Role of the mTOR Signalling Pathway in Experimental Rabbit Vein Grafts

Abstract

Background: Coronary artery bypass grafting is employed for the treatment of multiple-vessel lesions. Studies have shown that continued maladaptive remodelling expedites atherosclerosis and that excessive remodelling leads to graft restenosis. However, few studies have focussed on mechanistic target of rapamycin (mTOR) signalling involved during remodelling of transplanted veins.

Methods: Rabbits were randomly allocated to groups undergoing vein-graft restenosis or sham surgery. At 1, 3, 7, 14, 28 and 90 days after surgery, we removed bypassed grafts and placed them in groups named T₁, T₂, T₃, T₄, T₅ and T₆, respectively. Group T₀ denoted the control group. Analysis included vessel thickness, electron microscope data, TUNEL staining, and expression of the proliferation-associated gene proliferating cell nuclear antigen (PCNA). We chose specific time-points of gene expression, and then observed changes in the mTOR signalling.

Results: The early stage of vein grafting (one to three days after surgery) led to apoptosis and degradation of the extracellular matrix. Seven days after surgery, cells began to proliferate. RICTOR expression in mTOR complex 2 (mTORC2) and that of its downstream substrate protein kinase C was enhanced in the early stage (T₁ and T₃), and was higher in T₁. mTORC1's upstream gene regulation decreased in T₁ and increased in T₃. Its downstream genes eIF4b and 4E-BP showed similar changes. Expression of eIF4e and eIF4b increased, and led to an increase in protein composition.
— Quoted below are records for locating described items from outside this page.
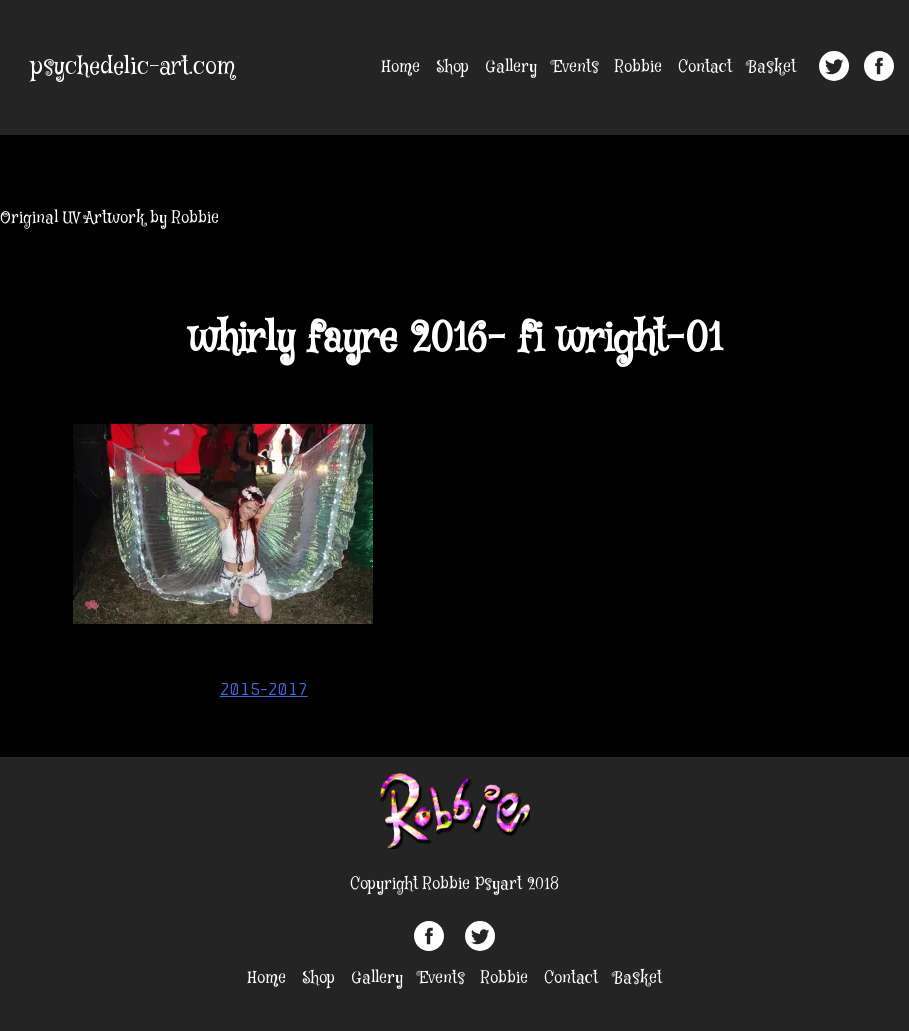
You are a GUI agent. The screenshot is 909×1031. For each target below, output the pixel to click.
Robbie (638, 67)
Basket (772, 67)
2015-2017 (264, 689)
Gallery (511, 67)
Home (401, 67)
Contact (705, 67)
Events (576, 67)
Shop (452, 67)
Conclusions: After transplantation, mTORC1 function and its upstream and downstream genes were inhibited on the first day after grafting, but mTORC2 function was enhanced. One week after surgery, mTORC2 was still overexpressed when mTORC1 function had recovered and became enhanced. Hence, mTORC2 plays a major role in arterialisation of veins.

Keywords: Vascular remodelling; Vein arterialisation; Vein graft restenosis; mTORC1/2.